# Apache2 config for the cfproxy
# The engine produces links like
#  http://cfproxy.indexdata.com/pre/fix/9999/www.google.com/s?q=water
# where
#   cfproxy.indexdata.com is the proxy host. Configured in /etc/cf-proxy/cproxy.cfg
#   /pre/fix/  is a constant prefix, also configured in /etc/cf-proxy/cproxy.cfg
#   /9999/ is the session id
#   www.google... is the url to be proxied

# The proxying is a two-level process. First we ask Apache to proxy all
# requests to the internal host. The internal host pipes everything into
# the proxy.pl script that re-establishes the session and fetches the page.
# Then it returns it to the apache proxying module, which will rewrite all
# links in it according to the rules below.

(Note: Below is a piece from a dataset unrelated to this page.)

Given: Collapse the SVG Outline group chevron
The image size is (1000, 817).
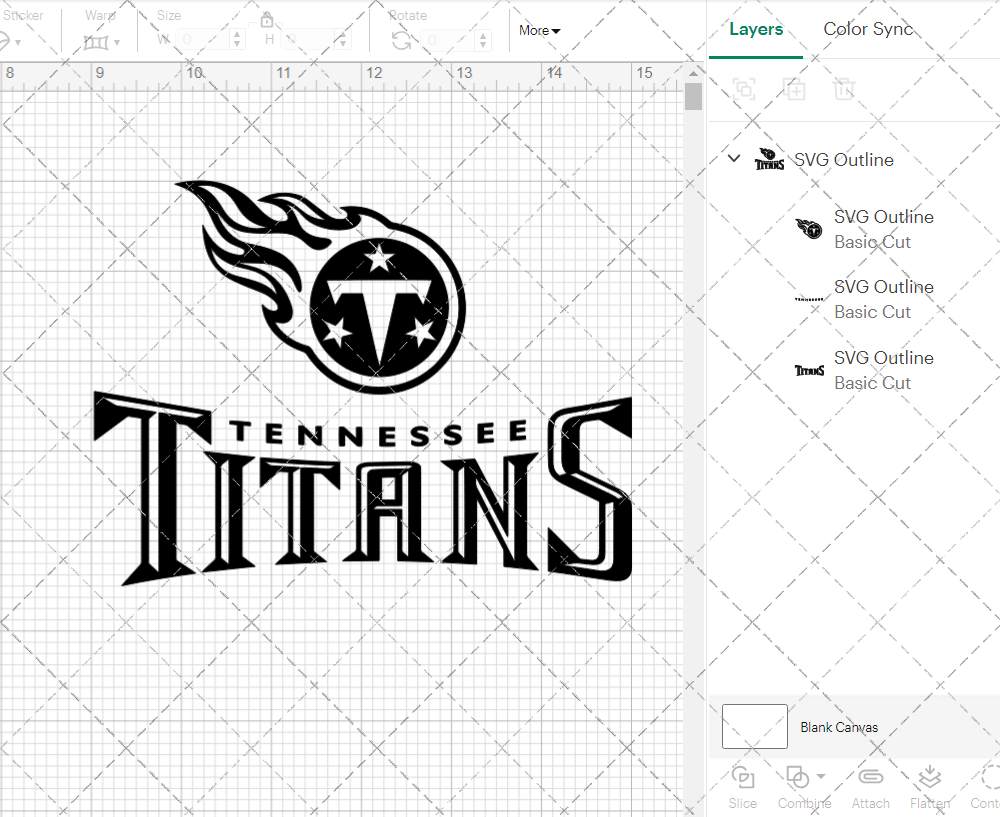Looking at the screenshot, I should click(733, 158).
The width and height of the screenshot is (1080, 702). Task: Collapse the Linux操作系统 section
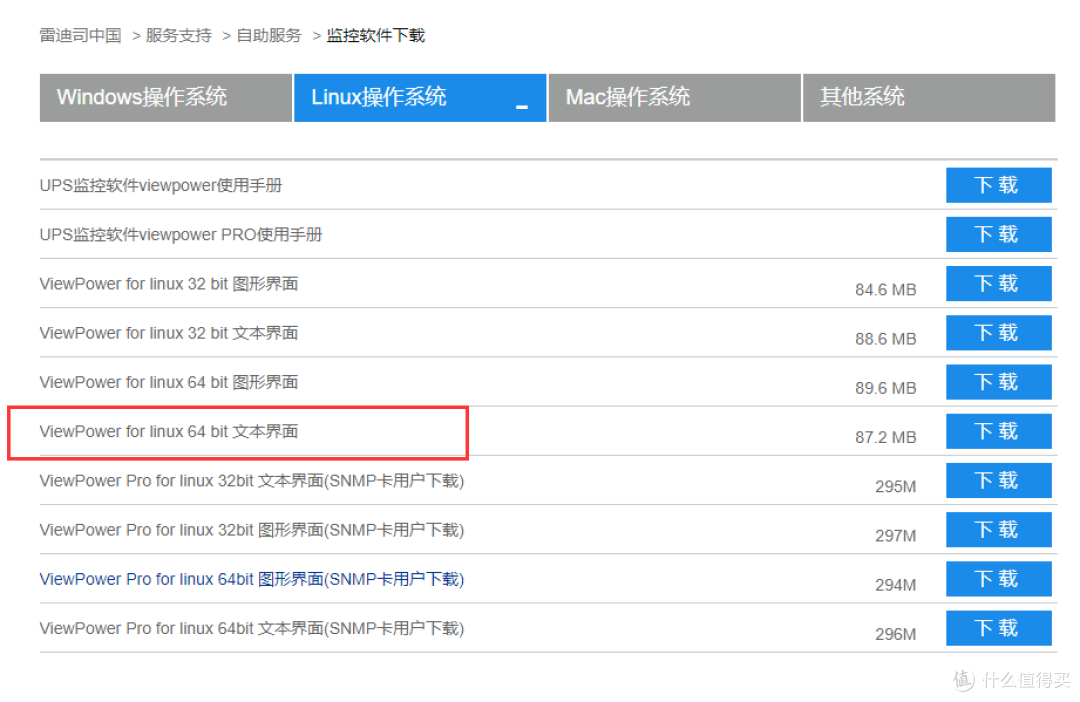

# The DNS needs to have an entry for the proxy host name. The proxy must run
# on the same machine as the cf-engine, since they share session files in /tmp
# but these can be known under different names anyway.

# There is also an internal hostname (cfproxy2.indexdata.com) which is used
# as a target for the apache proxying. It needs to resolve on the machine where
# this runs, but does not need to be publicly known.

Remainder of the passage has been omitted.